* START Source extract *
Prior to 1 September 2018 discrimination on the grounds of disability was not a protected characteristic in Jersey. Effective 1 September 2018, disability joined discrimination on the grounds of race, age, sex, sexual orientation, gender re-assignment, pregnancy and maternity as a set of protected characteristics which must not be infringed by employers. The change has brought Jersey closer to the UK positon as set out in the Equality Act 2010. The only UK protected characteristic now not covered by legislation in Jersey is religion or belief, or an individual’s lack of religion or belief.
Individuals with a disability will now have the right to make a complaint to the Employment and Discrimination Tribunal if they believe they have experienced discrimination. It is worth noting that discrimination can take place at a number of stages, even potentially prior to employment commencing.
The Discrimination (Jersey) Law 2013 imposes a duty on employers to make reasonable adjustments to help job applicants, employees and former employees with a disability in certain circumstances.
The law provides that an individual can avail themselves of the protected characteristic where they have one or more long term physical, mental, intellectual or sensory impairments which can adversely affect their ability to engage or participate in any activity in respect of which an act of discrimination is prohibited under the law. A long term impairment is one which has lasted (or is expected to last) for not less than 6 months or is expected to last until the end of the person’s life.
Discrimination can occur in 4 different ways:
- Direct discrimination – treatment of an individual less favourably than another person because of their disabilities or something arising as a consequence of their disability. For example providing a negative verbal reference because of a former employee’s disability-related absence;
- Indirect – the application of a provision, criterion or practice, that disadvantages people with a particular characteristic. For example having a company policy in place which provides all staff must attend head office to undertake a training course if they want to seek a promotion. This could be difficult for employees with a disability, and there is no reason why they could not video conference the training, or have the training session conducted at their office;
- Victimisation – This is when you are treated badly because you have made a complaint of discrimination. It can also occur if you are supporting a person without a disability who has made a complaint of discrimination. For example an employee has made a complaint of disability discrimination. The employer threatens to sack them unless they withdraw the complaint; and
- Harassment – occurs when someone treats you in a way that makes you feel humiliated, offended or degraded. For example a staff member with a disability is regularly sworn at and called names by colleagues at work because of their disability.
Disability Specific Claims
When dealing with disability discrimination, there are two specific claims employers are likely to encounter:-
- Discrimination arising from disability- this occurs where someone is treated ‘unfavourably’ because of something linked to their disability, but not because of the disability itself. For example, difficulties in using public transport.
* END Source extract *
**Work required**
Extend the passage on disability discrimination in Jersey, picking up right after its last sentence. These rows have nothing to do with the passage on disability discrimination in Jersey.
* START Data rows *
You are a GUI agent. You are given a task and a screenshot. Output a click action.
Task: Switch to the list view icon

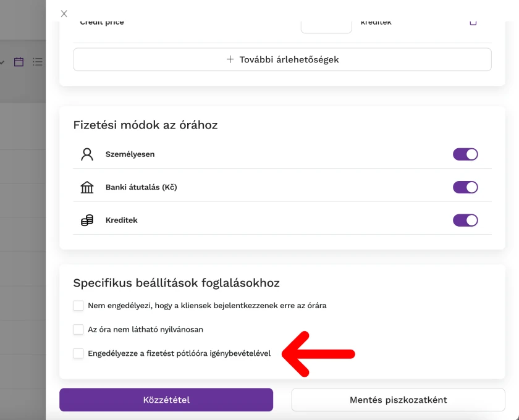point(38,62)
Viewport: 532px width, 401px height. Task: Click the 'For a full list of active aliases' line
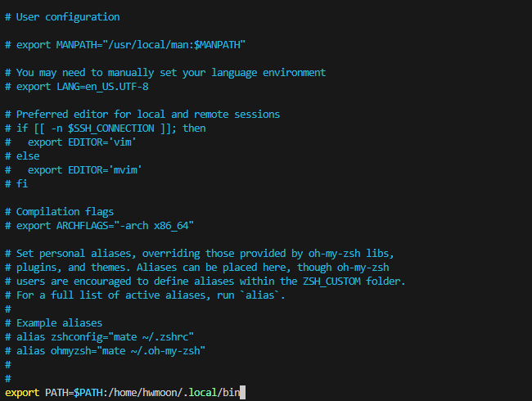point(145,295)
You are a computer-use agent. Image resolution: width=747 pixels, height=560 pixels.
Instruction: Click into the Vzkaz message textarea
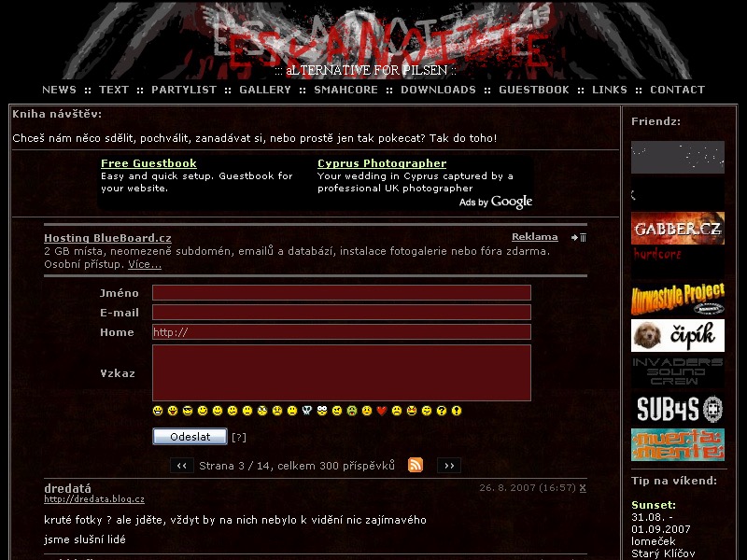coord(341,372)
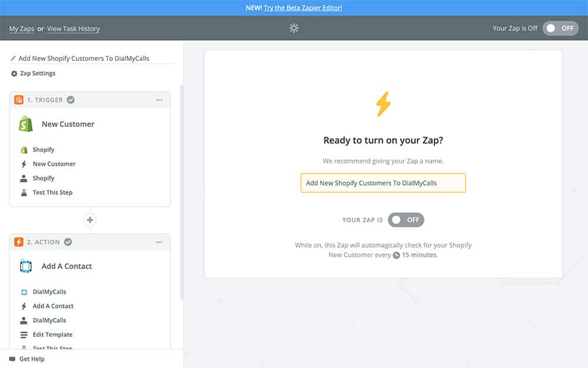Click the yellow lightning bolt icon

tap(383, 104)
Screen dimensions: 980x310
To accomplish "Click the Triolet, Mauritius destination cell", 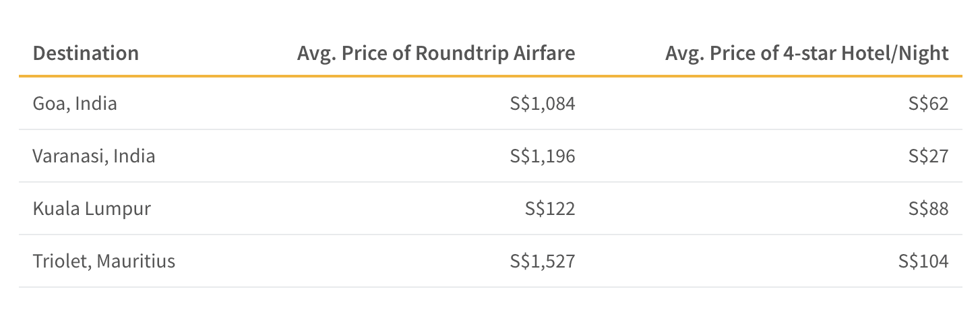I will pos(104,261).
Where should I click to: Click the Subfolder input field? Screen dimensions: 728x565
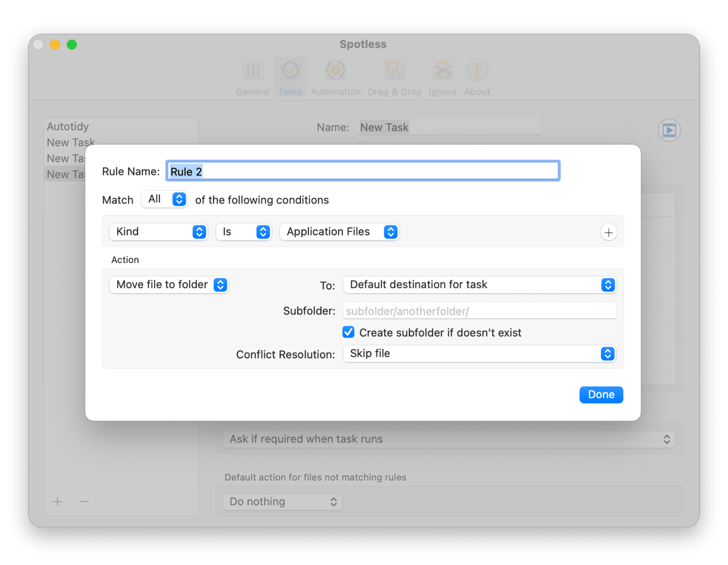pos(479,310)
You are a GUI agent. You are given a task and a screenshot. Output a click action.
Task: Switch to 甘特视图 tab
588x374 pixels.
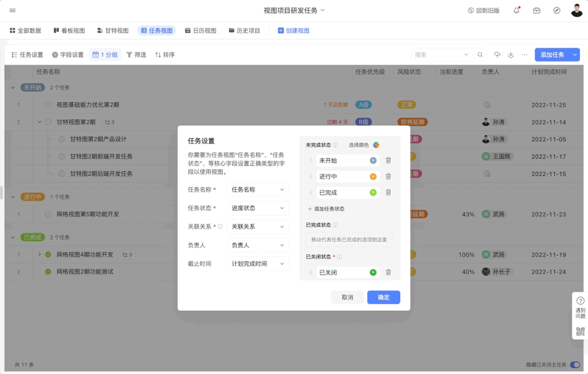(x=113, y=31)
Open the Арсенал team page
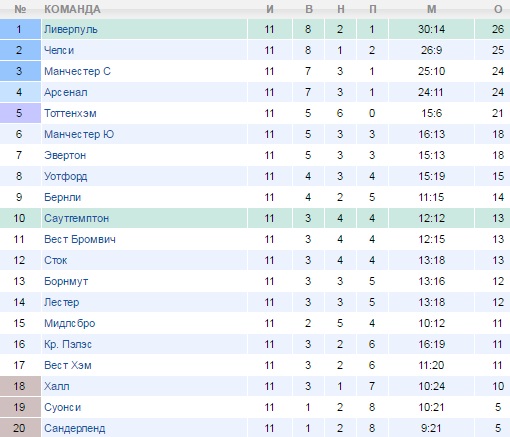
* END Data rows *
**Result of the exercise**
- Failure to make ‘reasonable adjustments’- this occurs where an employer fails to make reasonable changes or modifications to their workplace for a job applicant or employee who has a disability. If adjustments are ‘reasonable’, an employer must make them to ensure its workplace or practices do not disadvantage a job applicant or employee with a disability already employed with the organisation. For example, failure to reallocate a duty an employee with a disability cannot undertake, e.g. reallocating the telephone duties of an applicant with hearing loss.
However, an employer will not be obliged to make reasonable adjustments unless it knows or ought reasonably to know that the individual in question has a disability and is likely to be placed at a substantial disadvantage because of their disability. It is for an employment tribunal to objectively determine whether a particular adjustment would have been reasonable to make in the circumstances.
When considering this, a tribunal will take into account matters such as whether the adjustment would have removed the disadvantage faced by the person with the disability, the cost of the adjustment in the light of the employer’s financial resources, and the disruption that the adjustment would have had on the employer’s activities.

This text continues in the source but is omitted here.